Geobacter is a framework to support single source accelerator programming, without requiring compiling from source twice. However, Geobacter is not a JIT; the expectation is that kernels are invoked repeatedly and are possibly also expensive to run. In fact, due to the nature of single function kernels, Geobacter enables a number of LLVM options which would too costly to run for all crates.

The name Geobacter comes from the first discovered bacteria which can oxidize organic components using iron oxide as an electron acceptor.

Currently, AMDGPU and HPC is the focus.

How does this work?

In the Rust type system, every fn is given a unique type. Thus, we can refer to a function definition just by its type. In our Rust fork, we use special driver-defined intrinsic functions to essentially return a form of the Rust compiler's ty::Instance<'_>, along with other info specific to the desired target (for example, to support SPIR-V pipeline descriptions)
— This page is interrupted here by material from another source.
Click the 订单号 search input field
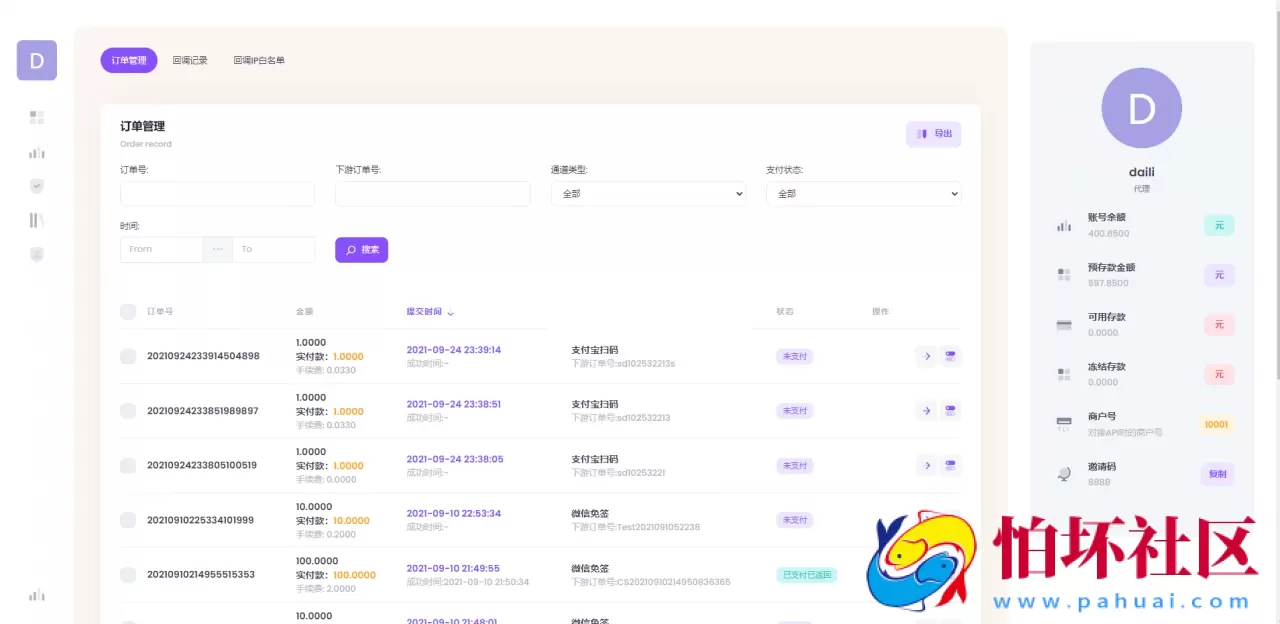 click(217, 193)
At runtime, we respool the compiler driver (into the runtime driver) using metadata from every dependency. We then lookup the real DefId and, through some compiler provider API tricks, get the LLVM codegen crate to generate IR for the corresponding function and all of its dependencies. To be clear though, this is not a JIT, and is ill-suited to JIT-esk things; for instance, we enable extra LLVM optimizations, like Polly as well as increase the optimization search space. Thus, while the optimizations are relatively fast, for the purposes of a JIT, they are too slow.

There is an in process cache, in the form of compiler generated statics, so kernels aren't codegenned more than once per accelerator target.
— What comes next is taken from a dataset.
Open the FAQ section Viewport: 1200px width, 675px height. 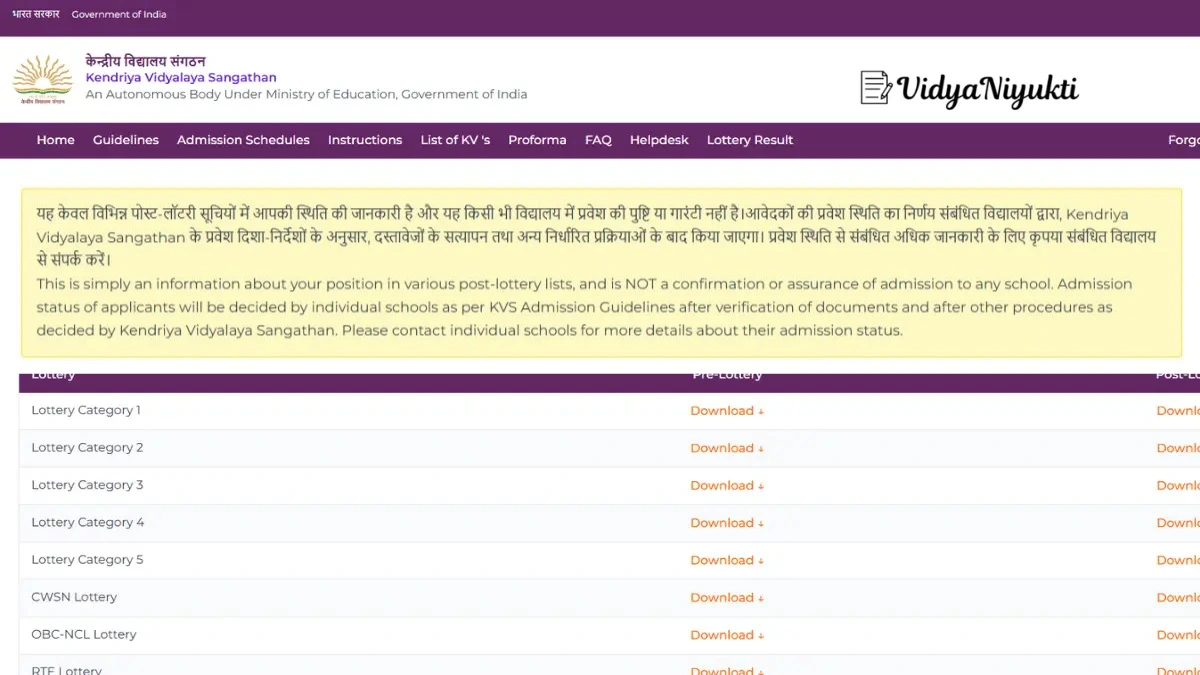(598, 140)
Status (ie what does and doesn't work)

Generally, everything up to LLVM optimizations works for all targets. Getting an id for a specific function at compile time works. At runtime, loading every crate's metadata and using that to set up a pseudo Rust driver works, as well taking the aforementioned function id and running codegen for it including optimizations and (if applicable) sending it to a target machine a second time works.

AMDGPU

This target works out of the box, though dispatch requires some unsafety as there are still unsolved foot guns surrounding passing references to device inaccessible memory (like the stack!) to kernels. Additionally, kernel outputs have to be explicitly passed by pointer, because &mut must be unique, but all workitems share the same argument values!

"Extra" features:

• Nice interface to specify kernel launch bounds and get the workitem/workgroup ids efficiently,
• Device visible host memory allocators,
• Device memory allocation, but this can't be used in Box/etc because large BAR can't be guaranteed,
• Device textures,
• Device side signals,
• (Mostly) Safe LDS (workgroup memory) interfaces for a few usage scenarios.

TODOs 🚧

• Nicer cross-bar interfaces.
• Adapt OpenCL std functions to have Geobacter equivalents.
• Safe output writes: two workitems must not create mutable references to the same variable.
• Device side enqueue: need mechanisms to embed child kernel image handles in the parent kernel.
• Device -> host MPSC channels.

Vulkan/SPIRV

Vulkan/SPIR-V isn't nearly as well supported as AMDGPU, but "simple" compute kernels should work, and there currently isn't a guide for its use.

Geobacter requires that your Vulkan implementation support the physical storage buffer addresses and variable pointers extensions.

Cuda

No support.

How to get the toolchain?

ATM, we don't have prebuilt compilers for you to download, let alone the ability to download directly from rustup.

So you'll need to build the Rust toolchain yourself. See BUILD.md.

TODO 🚧 offer prebuilt packages.

How do I code with this?

See CODING.md! :^)

Who is working on this?

Richard Diamond works on this in his free time.

New contributors are absolutely welcome.